PROBLEM DETAILS: Please repeat each line from the one holding "At what coordinates" through the final line of the data, exactly as it stands, with no pictures.
........
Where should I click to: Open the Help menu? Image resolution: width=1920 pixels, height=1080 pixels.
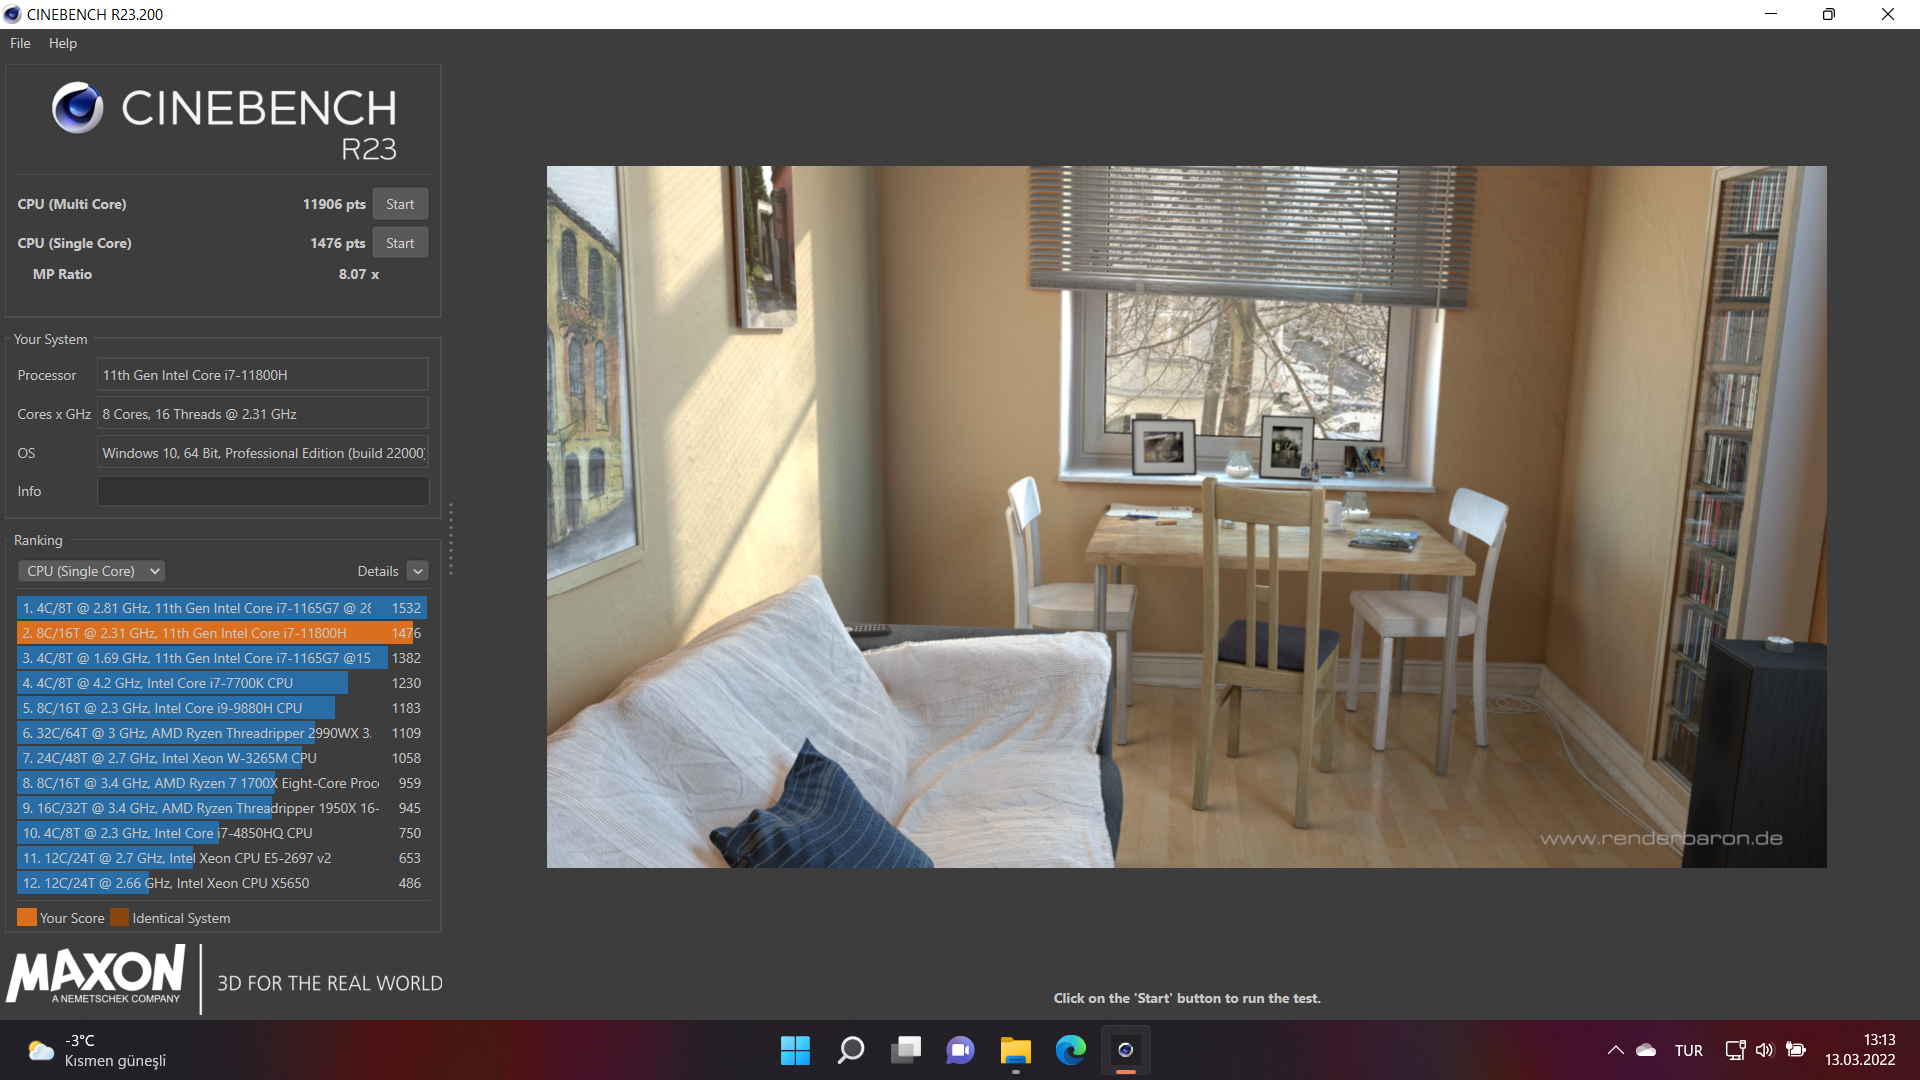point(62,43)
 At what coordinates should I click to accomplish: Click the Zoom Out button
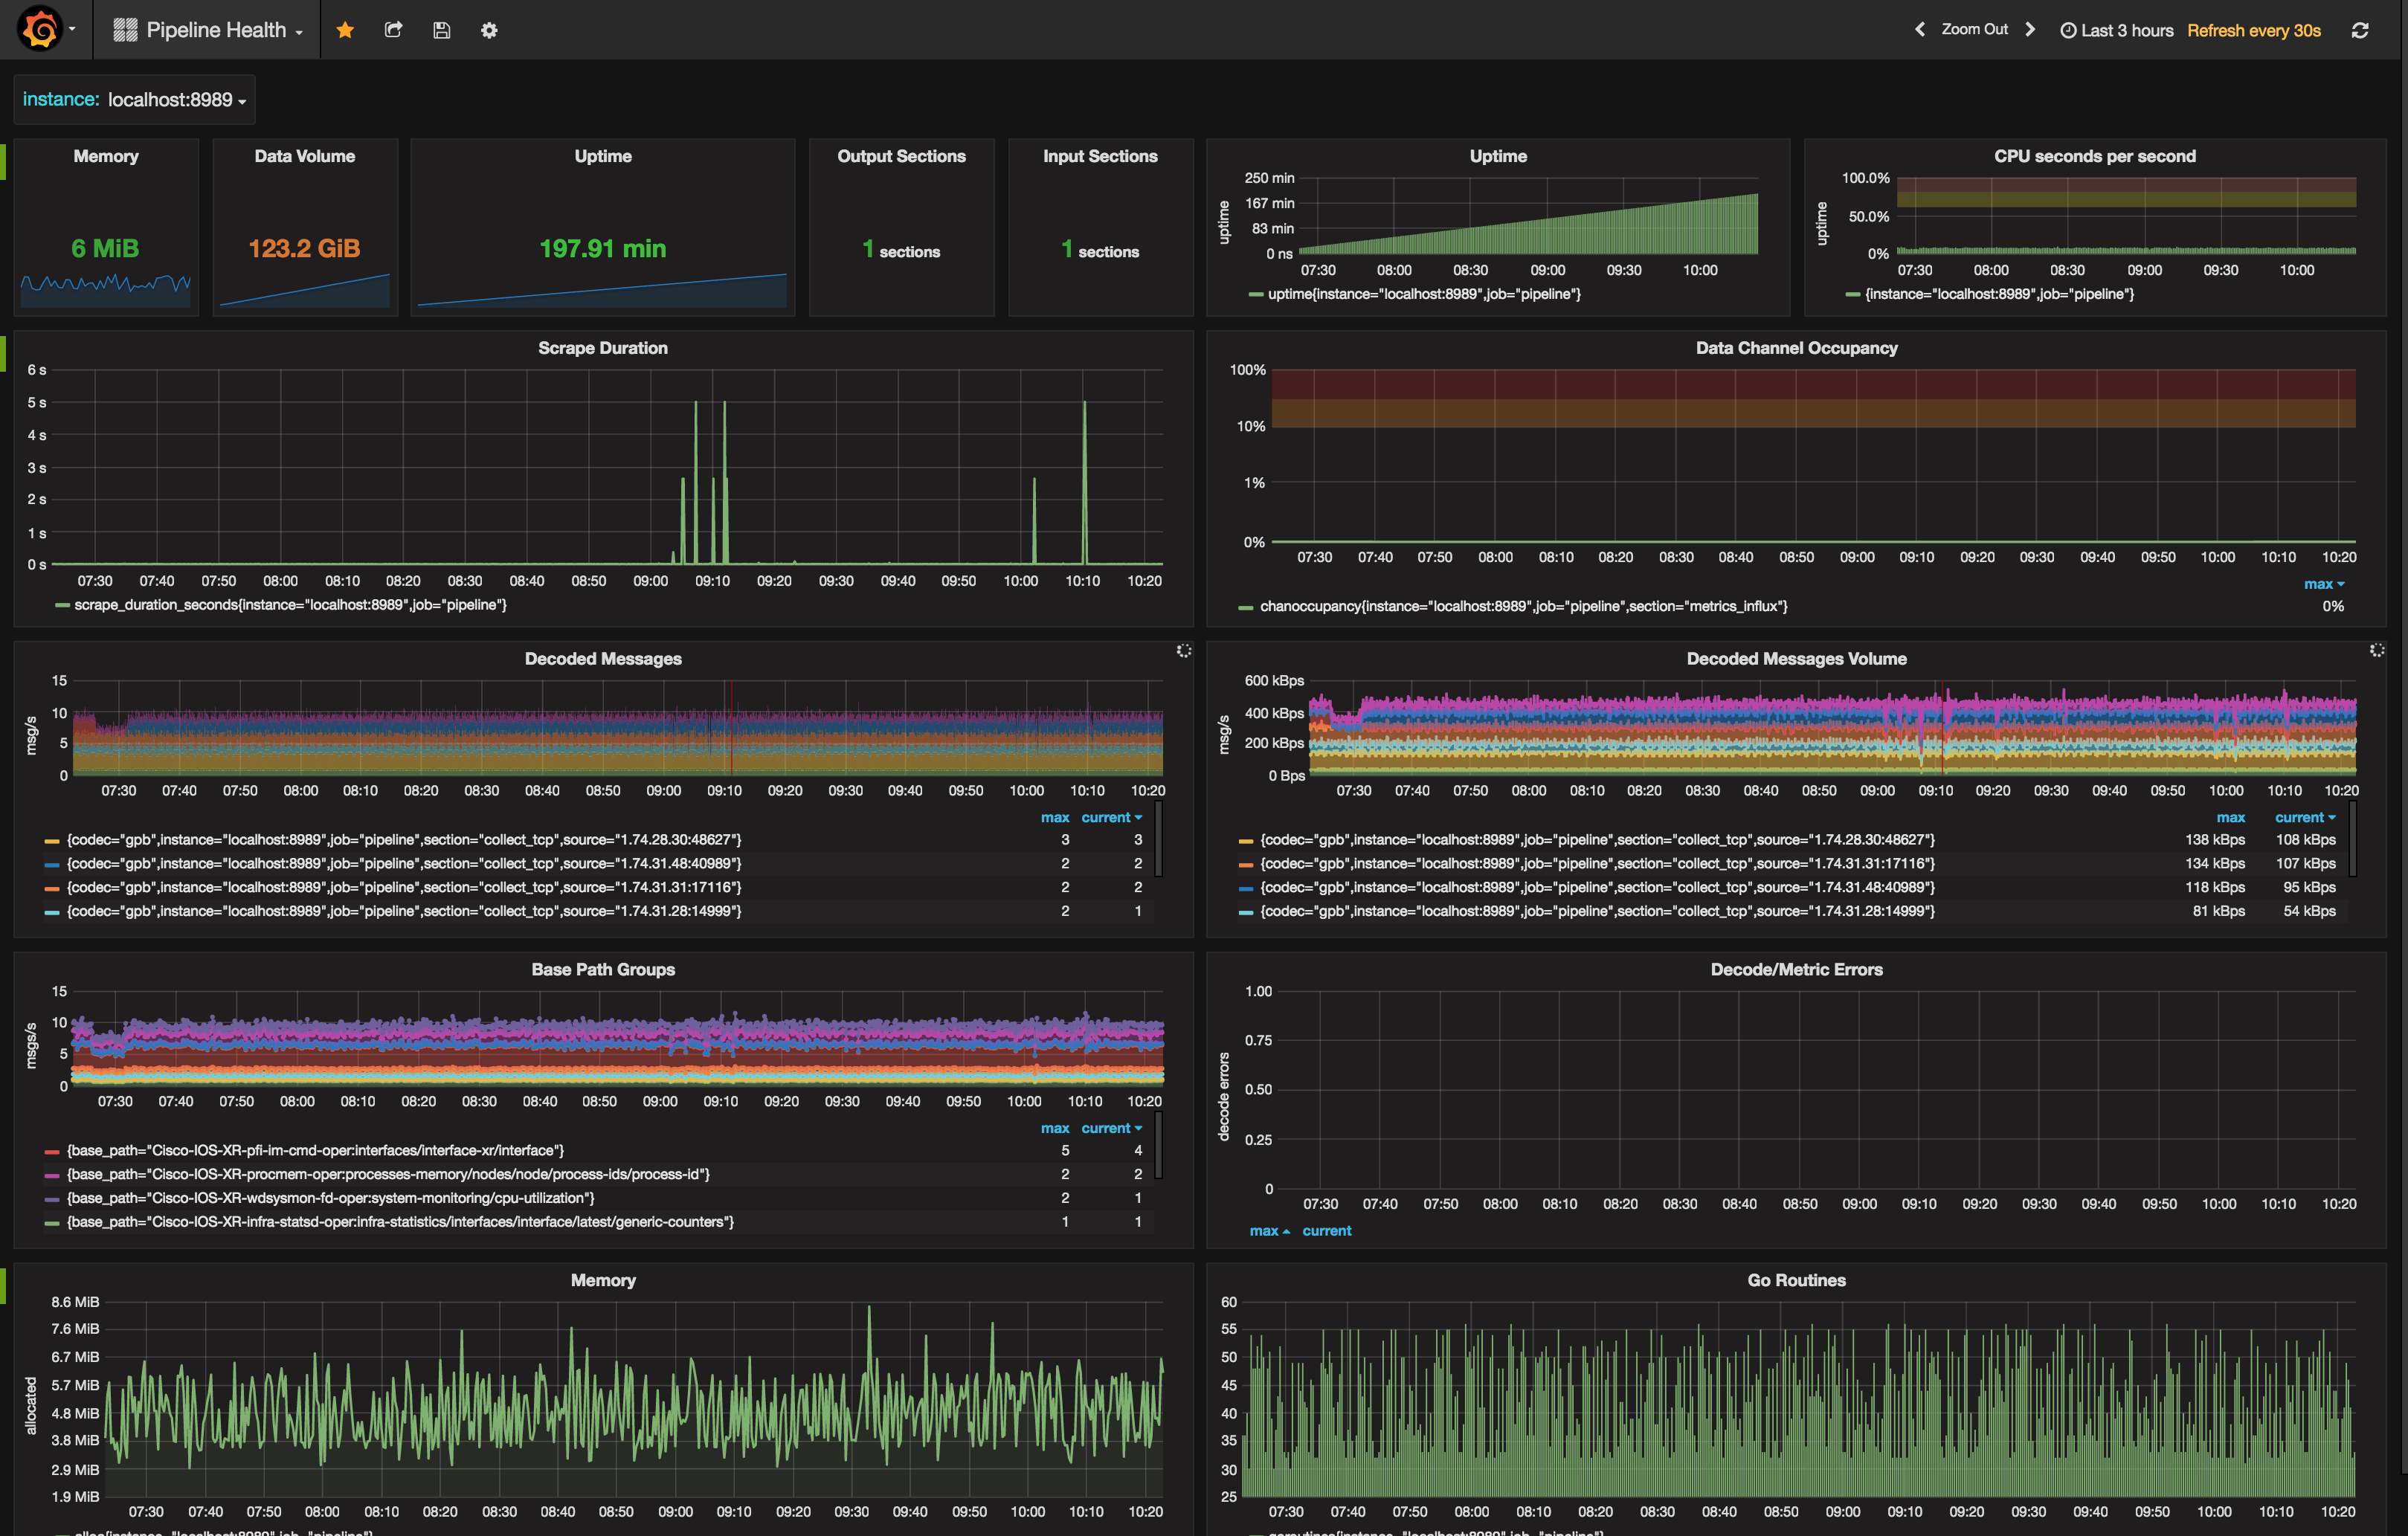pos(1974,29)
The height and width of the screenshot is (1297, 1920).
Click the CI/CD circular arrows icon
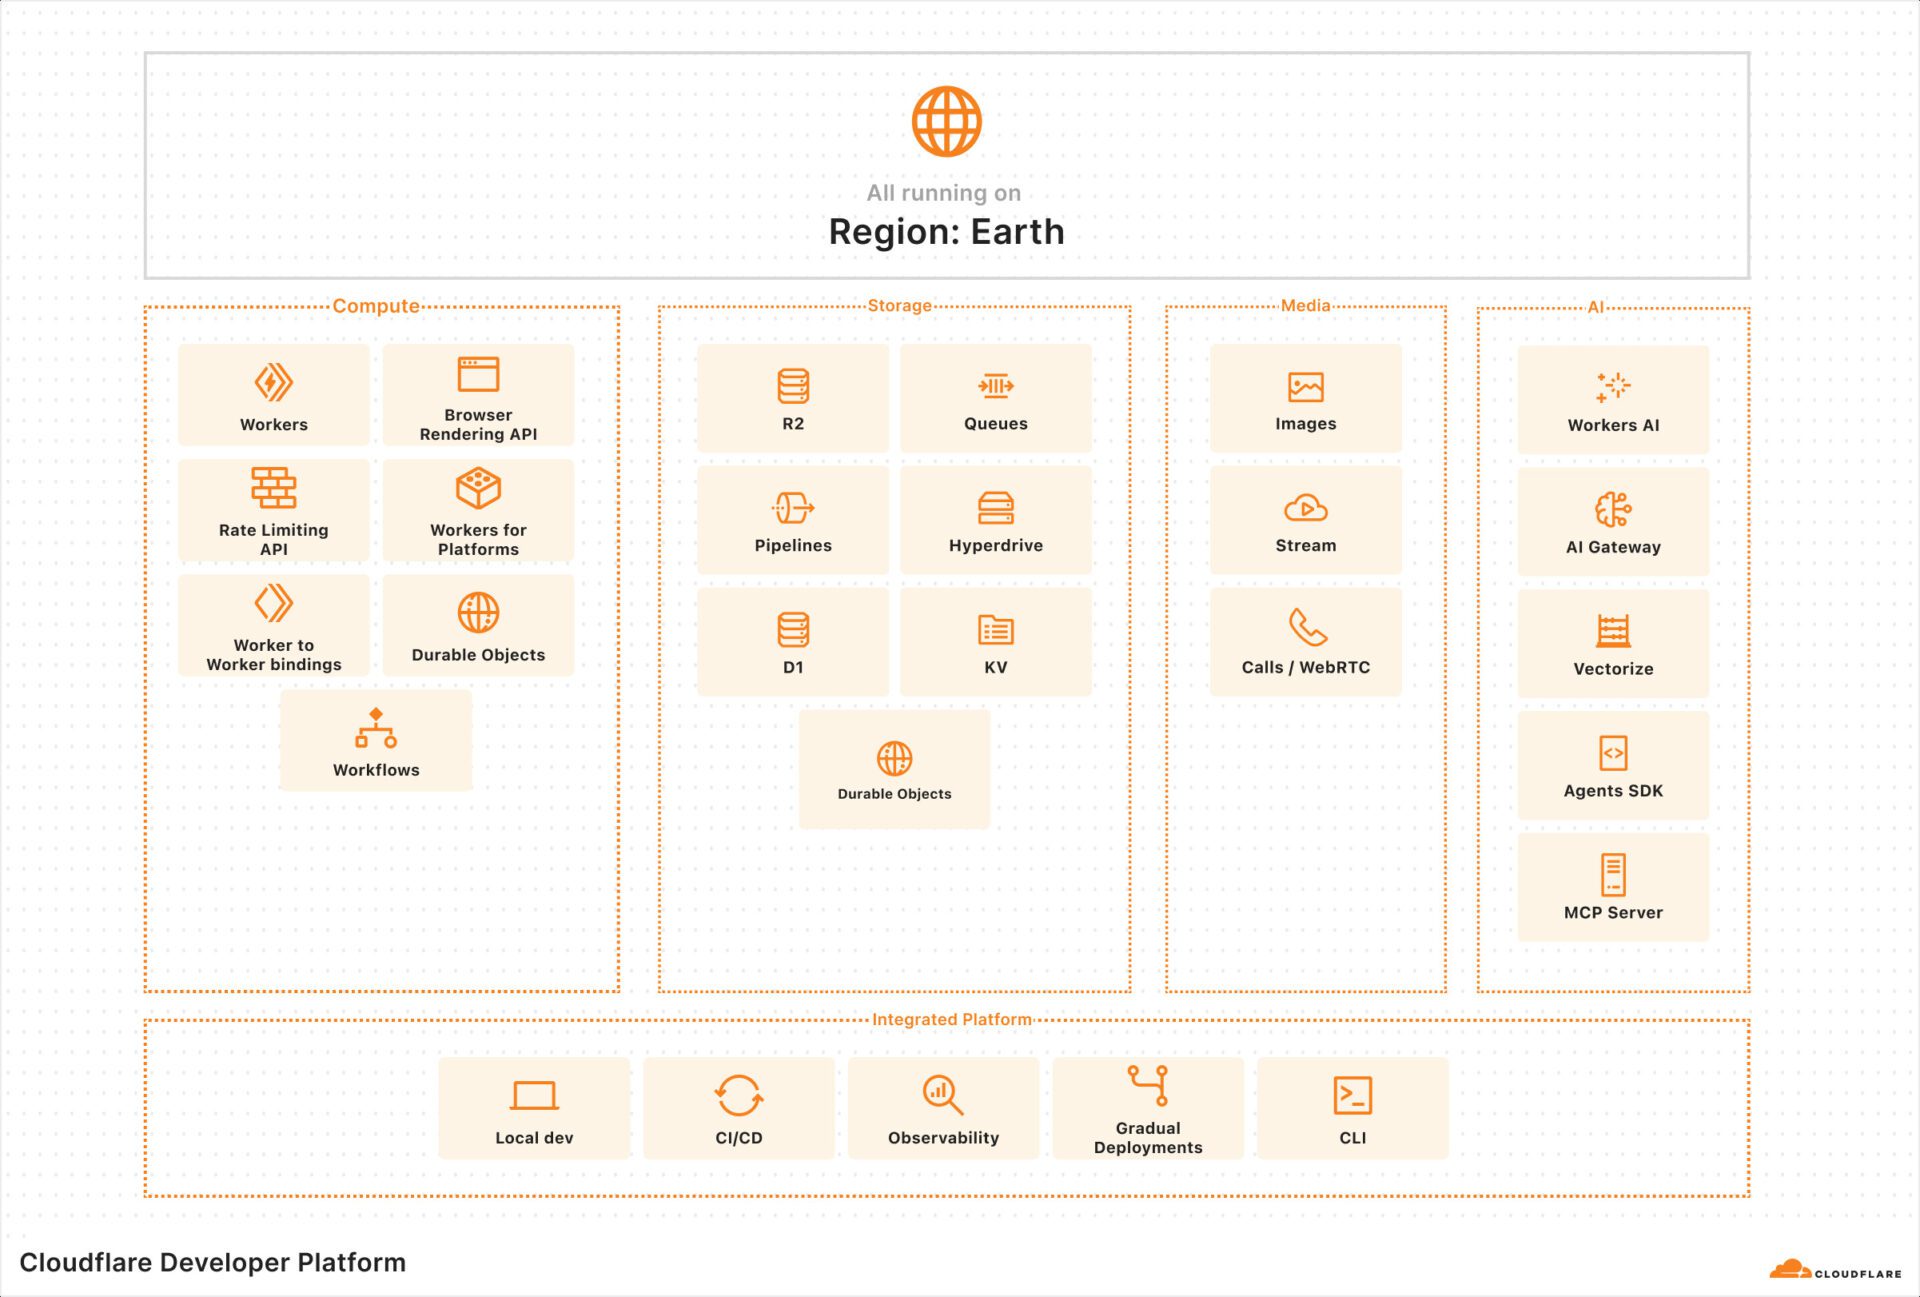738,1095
........
YOUR RESPONSE:
 At what coordinates should I click to accomplish: Click the Zoom Out button
pos(1974,29)
The height and width of the screenshot is (1297, 1920).
Click the CI/CD circular arrows icon
738,1095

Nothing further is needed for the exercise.